REQUIRED WORK -
**1)** According to the provided passage, which product is Worksport's highest margin product?
**2)** Update the provided passage from "Yes. So AL4" up to and including "the company best.", changing "highest margin" to "most profitable" everywhere in that span.

PROVIDED PASSAGE -
§ §

I could see them Faran. I could read some of them or if you want to read them, go ahead.
Yes, sure. I'll read it. A question from Troy M. Analyst see a 240% upside from current price levels. What do you think investors are underestimating about Worksport's business model, scalability and/or clean energy positioning that could drive value further from where it is today?
So I think that predominantly Worksport displays itself like when you go -- when a new investor picks up on Worksport, they go to Worksport.com and they see tonneau covers. So I think that really deep diving into where we're going to be and where we started is where the -- maybe the loss in translation comes. I think that an investor that's looking at crypto opportunities or AI opportunities is looking for something exciting.
I think energy is probably going to be -- well, if you look at crypto, the crypto is all about hashing and hashing is all powered through computers and computers are all powered with energy. So if you look at the base commonality, I think energy is going to be our future, and that's what we're betting big on with Worksport, but it's not clearly apparent when you visit Worksport.com without diving into our Investors section.
So we're going to continue to improve our messaging, continue to court new investors. We're going to shift our Investor Relations focus to journalistic coverage and outreach so that we can have various high-visibility publications kind of summarize who we are a little bit easier for investors to understand.
Today, we had a USA TODAY article, I believe, that came out that summarized the company very well. So I think that we're just augmenting how we present the company and driving that value proposition is that I think energy is going to be the biggest thing in the future of -- biggest economy in the future, and I think that will be a big part of it.
Thanks, Steve, for that answer. We have another question regarding the rollout of higher-margin products like the AL4, SOLIS and COR. Could you walk us through how these innovations contribute to unit economics and margin expansion? Should we model the ramp-up later this year?
Yes. So AL4 was just launched earlier this year, and it's just getting into market now, and it's already exceeding our revenues. So it started as like 0, the AL4, and it's by far our highest margin product. So we started with nothing in terms of sales, and now it's actually outpacing all other sales we have, dollar for dollar on a day-to-day basis. So we're going to continue to focus on, obviously, the highest margin sales for us that will serve the company best.

§ §

(Dataset entries)
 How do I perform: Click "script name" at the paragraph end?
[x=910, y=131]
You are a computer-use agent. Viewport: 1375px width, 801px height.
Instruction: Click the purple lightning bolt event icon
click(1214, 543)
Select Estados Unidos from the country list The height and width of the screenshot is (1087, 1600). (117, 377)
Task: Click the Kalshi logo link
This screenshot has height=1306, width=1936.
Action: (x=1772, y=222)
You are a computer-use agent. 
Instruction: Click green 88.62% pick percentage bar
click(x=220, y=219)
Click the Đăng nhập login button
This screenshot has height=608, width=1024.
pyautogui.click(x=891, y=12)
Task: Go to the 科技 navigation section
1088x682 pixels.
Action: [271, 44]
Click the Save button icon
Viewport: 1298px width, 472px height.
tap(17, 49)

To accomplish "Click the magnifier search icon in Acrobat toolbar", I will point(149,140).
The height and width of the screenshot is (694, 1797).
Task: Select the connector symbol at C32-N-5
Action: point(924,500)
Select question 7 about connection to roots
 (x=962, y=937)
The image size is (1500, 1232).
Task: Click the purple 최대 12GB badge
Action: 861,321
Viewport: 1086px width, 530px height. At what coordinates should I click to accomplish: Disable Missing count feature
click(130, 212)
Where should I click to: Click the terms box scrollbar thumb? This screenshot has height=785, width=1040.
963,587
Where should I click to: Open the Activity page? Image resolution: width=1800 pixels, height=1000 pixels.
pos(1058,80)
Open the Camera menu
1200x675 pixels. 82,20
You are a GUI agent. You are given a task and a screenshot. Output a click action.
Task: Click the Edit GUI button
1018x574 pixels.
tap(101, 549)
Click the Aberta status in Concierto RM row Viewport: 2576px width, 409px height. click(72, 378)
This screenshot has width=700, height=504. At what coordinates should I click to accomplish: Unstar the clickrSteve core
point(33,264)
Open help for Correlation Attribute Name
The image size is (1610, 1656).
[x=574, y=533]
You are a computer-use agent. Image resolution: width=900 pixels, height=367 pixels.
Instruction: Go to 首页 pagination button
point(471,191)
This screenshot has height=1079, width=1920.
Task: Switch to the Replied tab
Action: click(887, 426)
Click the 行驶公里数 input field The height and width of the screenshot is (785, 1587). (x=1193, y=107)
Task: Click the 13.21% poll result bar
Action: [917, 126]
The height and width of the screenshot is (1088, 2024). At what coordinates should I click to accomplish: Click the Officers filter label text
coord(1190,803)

§ §

SOLUTIONS BELOW -
**1)** The AL4.

**2)**
Yes. So AL4 was just launched earlier this year, and it's just getting into market now, and it's already exceeding our revenues. So it started as like 0, the AL4, and it's by far our most profitable product. So we started with nothing in terms of sales, and now it's actually outpacing all other sales we have, dollar for dollar on a day-to-day basis. So we're going to continue to focus on, obviously, the most profitable sales for us that will serve the company best.